Çok iyi gibi görünüyor, gerçek olamayacak kadar.

Bir konuşmada aşık olmayı umamazdım ve dürüst görünüyordu. Beni kandırmaya çalışan bir adam, aptal değilse, cevabımdan memnuniyetsizliğini göstermezdi.

"Bu çok tatlı Maxwell," diye güldüm.

"Zamanın doldu, Annette'in yapması gereken görevler var," dedi Theo kafasını aramıza sokarak.

Gülümsedim ve ona el sallayarak veda ettim.

"Lütfen bana Max deyin!" diye tereddütle arkamdan seslendi.

"Sadece bana Anna dersen!" diye geri seslendim.

Sürümüzün binasına doğru başımı çevirdim. Bu günün en iyi konuşmasıydı. Ondan hoşlandım, ama hala içimde onun bana uygun olmadığını hissediyordum.

"İyi birine benziyordu," dedi Theo yanımı dürterek.

Kardeşlerimin ortasına döndüm. "Öyleydi. Yine de kalbimi kapılar ardında tutuyorum. İçimde bir şey bana beklememi söylüyor," dedim kafam karışık bir şekilde.

"Korkuların mı?" Theo durdu. "Biliyorsun ki onların seni geri tutmasına izin vermemelisin," dedi endişeli bir şekilde. Beni böyle görmek onun için kolay değildi, çok savunmasızdım ve yapabileceği bir şey yoktu.

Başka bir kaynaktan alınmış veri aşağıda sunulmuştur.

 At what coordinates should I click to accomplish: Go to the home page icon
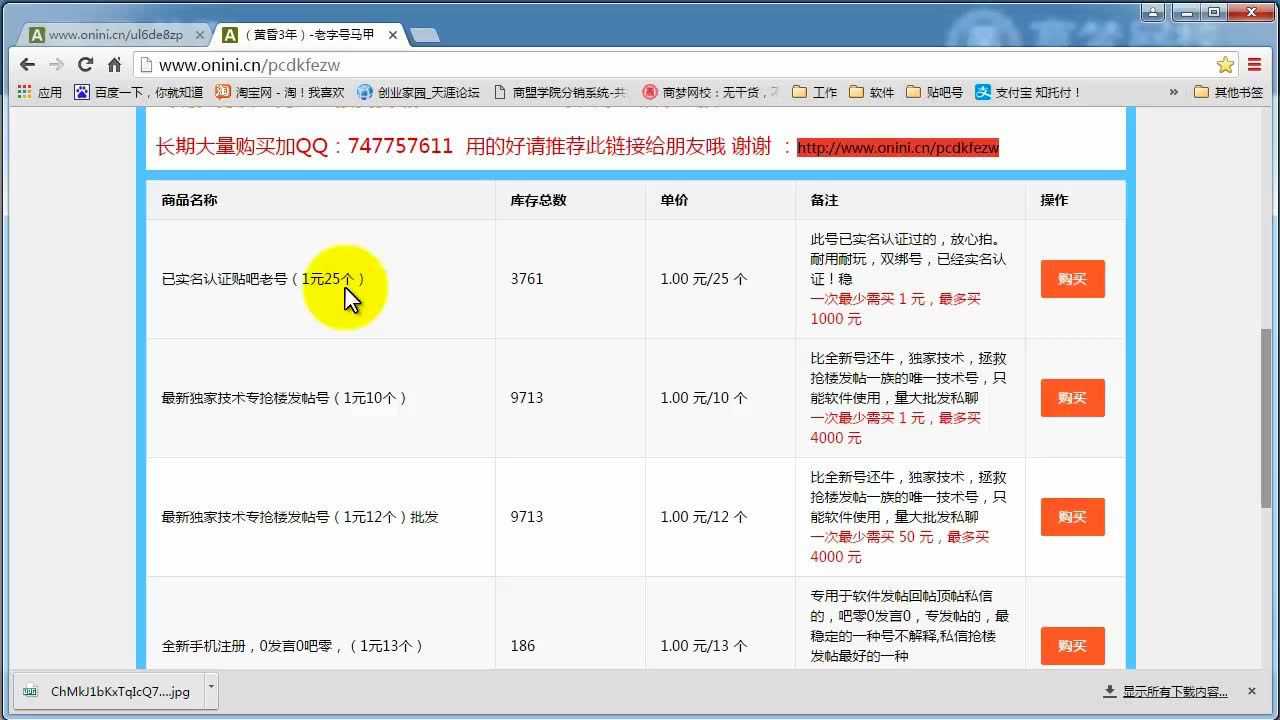pyautogui.click(x=114, y=65)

"Değil, sanki bir şey eksikmiş gibi hissediyorum," dedim omuzlarımı silkerek, ona bu doğru olduğunu bildiğim hissi nasıl açıklayacağımı bilemeden.

Ellerini cebine koydu. "Belki tanrıçanın sana göstermek istediği bir şey vardır?"

Ondan uzaklaştım. "Umarım öyledir, yine de dinleyeceğim. Eğilmeyeceğim."

"Olması gerektiği gibi," dedi tembelce peşimden yürüyerek. "Sana tavsiye verebilmeyi isterdim ama uzun zamandır kimi istediğimi biliyordum. Kimse kiminle olduğumu umursamadı."

O ve Cea birlikte iyiydiler. Birbirlerinin en iyi yönlerini ortaya çıkarıyorlardı ve bunu her gün görüyordum. Bunu kendim için asla yaşamayacağımı bilmek bazen zor oluyordu.

"Anne, Patricia'ya yardım etmeni istiyor. Çok erken başladı," dedi Theo nihayet beni neden konuşmadan çekip aldığını açıklayarak.

O kadar uzun süre saçmalamama izin verdiği için öfkelenerek döndüm. "Salak mısın? Nerede o!"

Yerini verir vermez koşmaya başladım.

"Ve atlarımız var. Harika cinsler, paramızı böyle kazanıyoruz..." Konuşurken bana bile bakmadı. Tüm zaman boyunca konuşuyordu.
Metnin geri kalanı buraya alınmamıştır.